Потянувшись к ней сзади, я выключаю воду и смотрю на нее, поглаживая ее киску. Я опускаю голову вниз, чтобы взять сосок в рот.
— А ты? — спрашивает она снова, когда я не отвечаю сразу.
— Я не могу насытиться тобой, Хелена, — говорю я, целуя ее, — Я хочу тебя всю. Я никогда не хотел ничего и никого так сильно, как тебя, и я просто... я не могу подобраться к тебе так близко.
Она сглатывает, скользит руками по моим рукам, к плечам.
— Ты хочешь причинить мне такую боль?
— Мне больно от того, что ты делаешь мне больно. Но и тебя это тоже заводит, — я щипаю ее за клитор, она морщится, но облизывает губы, выгибает спину, — В точку.
Я поднимаю ее на руки и несу в спальню. Я кладу ее на кровать, забираюсь на нее сверху.
— Ты сказала, что у Девочек Уиллоу есть болезнь, что ж, я думаю, мы, Скафони, больны не меньше
Я проникаю в ее киску, наблюдая за ней. Мне нравится наблюдать за ее лицом, видеть, как она принимает меня, когда она слишком сильно растягивается.
Я целую ее.
— Чем ты болен? — спрашивает она.
— Я хочу тебя. Я не могу перестать думать о тебе, — хватаю ее за волосы и откидываю ее голову назад, - Ты под моей гребаной кожей, и я разрушаю свою семью ради тебя.
Она смотрит на меня, огромные глаза, запертые на моих, словно она затаила дыхание.

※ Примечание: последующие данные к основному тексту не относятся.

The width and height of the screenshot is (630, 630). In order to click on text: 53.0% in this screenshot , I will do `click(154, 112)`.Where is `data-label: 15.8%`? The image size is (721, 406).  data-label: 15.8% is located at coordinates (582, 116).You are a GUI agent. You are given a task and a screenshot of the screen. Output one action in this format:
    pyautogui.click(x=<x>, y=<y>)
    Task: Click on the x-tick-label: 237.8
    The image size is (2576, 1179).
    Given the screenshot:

— Кто бы мог подумать, что страдать будут только Уиллоу? — качаю головой, думаю о нелепости всего этого. Интересно, всегда ли так было между Уиллоу и ее хозяином Скафони? — Я человек. И я хочу тебя. Я хочу, чтобы ты хотела меня. Блядь. Может быть, я даже люблю тебя каким-то больным, извращенным способом.
Любовь.
Я хватаю ее за волосы и заставляю откинуть голову назад. Я не хочу, чтобы она пропустила следующую часть.
— Ты должна бежать как черт от ладана, Хелена, потому что когда я думаю о тебе, твоей обнаженной спине, готовой принять мое клеймо, мой член становится твердым.

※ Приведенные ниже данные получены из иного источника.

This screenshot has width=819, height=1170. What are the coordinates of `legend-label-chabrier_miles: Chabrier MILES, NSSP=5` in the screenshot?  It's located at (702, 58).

Она прижимается ко мне, явно потрясенная тем, что я только что сказал. Я хватаю ее запястья, держу их обеими руками и сильно вхожу в нее.
— Я же сказал тебе, это извращение. Извращение.
— Себастьян, ты пьян.
Я киваю, делаю еще один толчок, затем выскальзываю, встаю с кровати, спотыкаясь.
Я больше не хочу трахаться. Это нечто большее. Эта ночь. Этот день. Все это.